Landeskriminalämter und Hersteller diskutieren die Verarbeitung von Personendaten mit Vorhersagesoftware

Flyer zur Verkaufsmesse "18. Europäischer Polizeikongress", die großspurig als "Europas führende Veranstaltung zur Inneren Sicherheit" bezeichnet wird.
Flyer zur Verkaufsmesse „18. Europäischer Polizeikongress“, die großspurig als „Europas führende Veranstaltung zur Inneren Sicherheit“ bezeichnet wird.

Die drei Landeskriminalämter Bayern, Nordrhein-Westfalen und Niedersachen planen die Einführung von Vorhersagesoftware („Predictive Policing“) zur Auomatisierung polizeilicher Gefahrenabwehr. Eine Vorhersagesoftware soll anzeigen, wo demnächst Straftaten passieren könnten. Zunächst sind die Anwendungen auf Wohnungseinbruch beschränkt, eine Ausweitung ist im Erfolgsfalle aber bereits angekündigt. Auch das BKA hat jetzt entsprechende Suchbewegungen gestartet.

Wenn Medien über „Predictive Policing“ berichten, wird in der Überschrift oder als Bebilderung gern der Blockbuster „Minority Report“ von 2002 bemüht. Die Polizeibehörden erklären dann, dass in ihren Anwendungen aber (wie im Film mit Tom Cruise) gar keine Personendaten verarbeitet würden. Angeblich kämen nur anonyme Falldaten zur Anwendung, die mit Wetterberichten, Verkehrsdaten und Angaben wie Zahltagen kombiniert würden.

Das mag für den Anfang auch stimmen, doch andernorts werden längst Personendaten genutzt oder wenigstens getestet. In Großbritannien hatte die Firma Accenture unlängst ein Projekt mit der britischen Polizei durchgeführt. Dort sollte ausprobiert werden, inwiefern sich die Rückfälligkeit von straffällig gewordenen Gang-Mitgliedern berechnen ließe.

Spätestens mit dem nächsten „Europäischen Polizeikongress“ lässt sich das Dementi aus NRW und Bayern jedenfalls nicht mehr aufrechterhalten. Denn auf der jährlichen Krach-Bumm-Peng-Verkaufsmesse für neueste Polizeitechnologie wird es laut den Veranstaltern im Februar auch einen Workshop zu „Predictive Policing“ geben. Dort wollen nicht nur die Innenministerien NRW und Bayern über ihre Tests berichten, sondern auch Accenture.
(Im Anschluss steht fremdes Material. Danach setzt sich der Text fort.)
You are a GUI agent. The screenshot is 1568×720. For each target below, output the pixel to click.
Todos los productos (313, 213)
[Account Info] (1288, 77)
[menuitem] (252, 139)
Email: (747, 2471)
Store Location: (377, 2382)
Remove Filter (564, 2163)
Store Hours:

Auch die deutsche Firma CID Consulting GmbH darf auf dem Workshop referieren. Die Firma ist aktiv im Segment „Data Mining“ und gehört zu jenen Firmen, zu denen das BKA zur automatisierten Datenanaylse Kontakt aufnahm.

Ebenfalls auf dem Radar des BKA sind die Hersteller Netapp Deutschland GmbH, Fun Communications GmbH, IABG mbH, Moresophy GmbH und Osher Ltd. Das BKA hat zudem Testberichte von IBM und Oracle Deutschland GmbH zu Ergebnissen einer „Entity Extraction“ angefragt. Oracle wird hierüber ebenfalls auf dem Workshop des „Europäischen Polizeikongress“ berichten.

13 Ergänzungen

  1. Das ging aber schnell, dass plötzlich doch personenbezogene Daten verarbeitet werden sollen. Merke: Immer wenn ein Innenpolitiker/Polizeiboss sagt „Wir werden das nicht dazu nutzen“, dauert es höchstens zwei Monate, bis doch eine erweiterte Nutzung im Sinne der „Sicherheit“ erwogen wird.

    Next: Pkw-Mautdaten.

  2. Data-Mining & Vorhersage von Verbrechen? Bitte. Wenn die Politik es wünscht … hoffe nur, irgendjemand vom CC ist so schnell, dass er einen „Politiker+Entscheidungs+Unternehmen+Steuer“ Datensatz produziert. Vorhersage dann, in welchem Bereich des jeweils übervorteilten Wirtschaftszweigs betroffene Personen dann landen.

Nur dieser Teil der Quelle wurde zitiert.